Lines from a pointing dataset

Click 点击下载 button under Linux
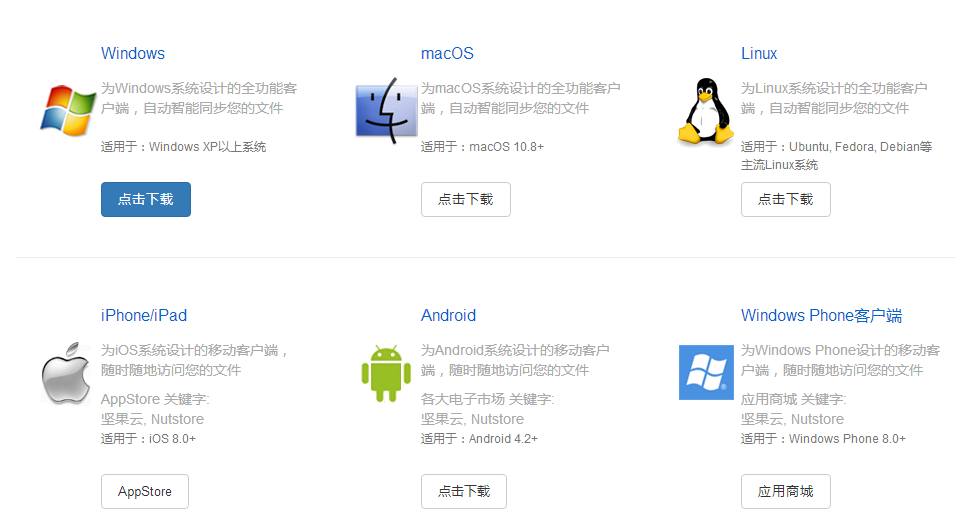 (785, 199)
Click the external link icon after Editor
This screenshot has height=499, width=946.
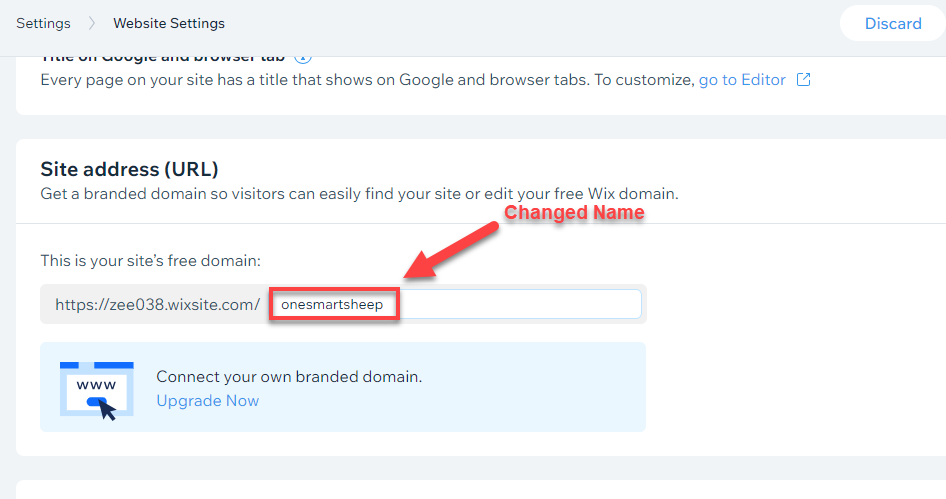[804, 80]
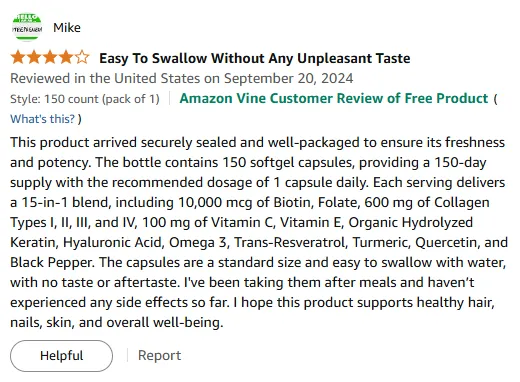Open review titled Easy To Swallow Without Any Unpleasant Taste
Image resolution: width=520 pixels, height=382 pixels.
(255, 58)
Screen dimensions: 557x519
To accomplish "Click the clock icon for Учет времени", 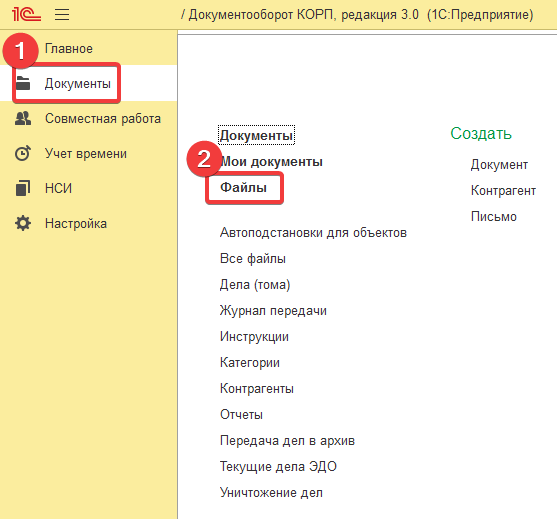I will coord(23,153).
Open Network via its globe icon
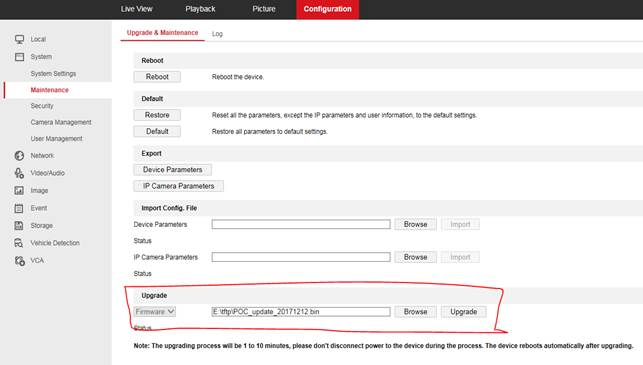This screenshot has height=365, width=643. [x=19, y=155]
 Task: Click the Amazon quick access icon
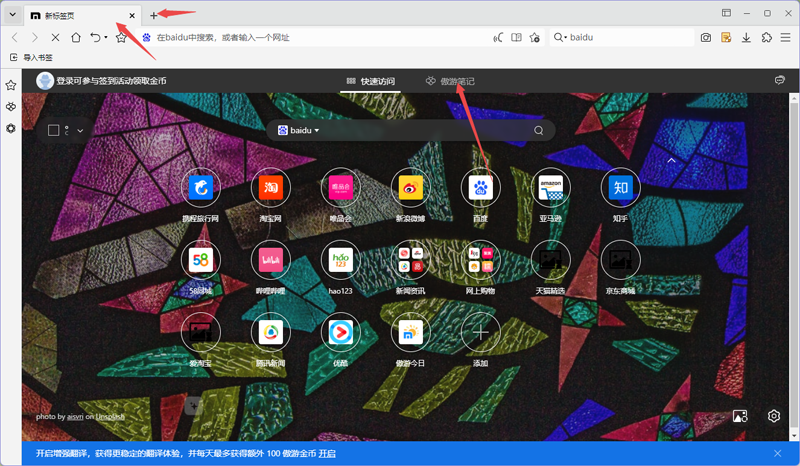point(550,187)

The problem - Copy the lines word for word, starting at the line that contains "Open Network via its globe icon" and ending with the final line. Omit the pictures from your copy.

Solution to this task -
Open Network via its globe icon
This screenshot has height=365, width=643. [x=19, y=155]
 Task: Click the Amazon quick access icon
point(550,187)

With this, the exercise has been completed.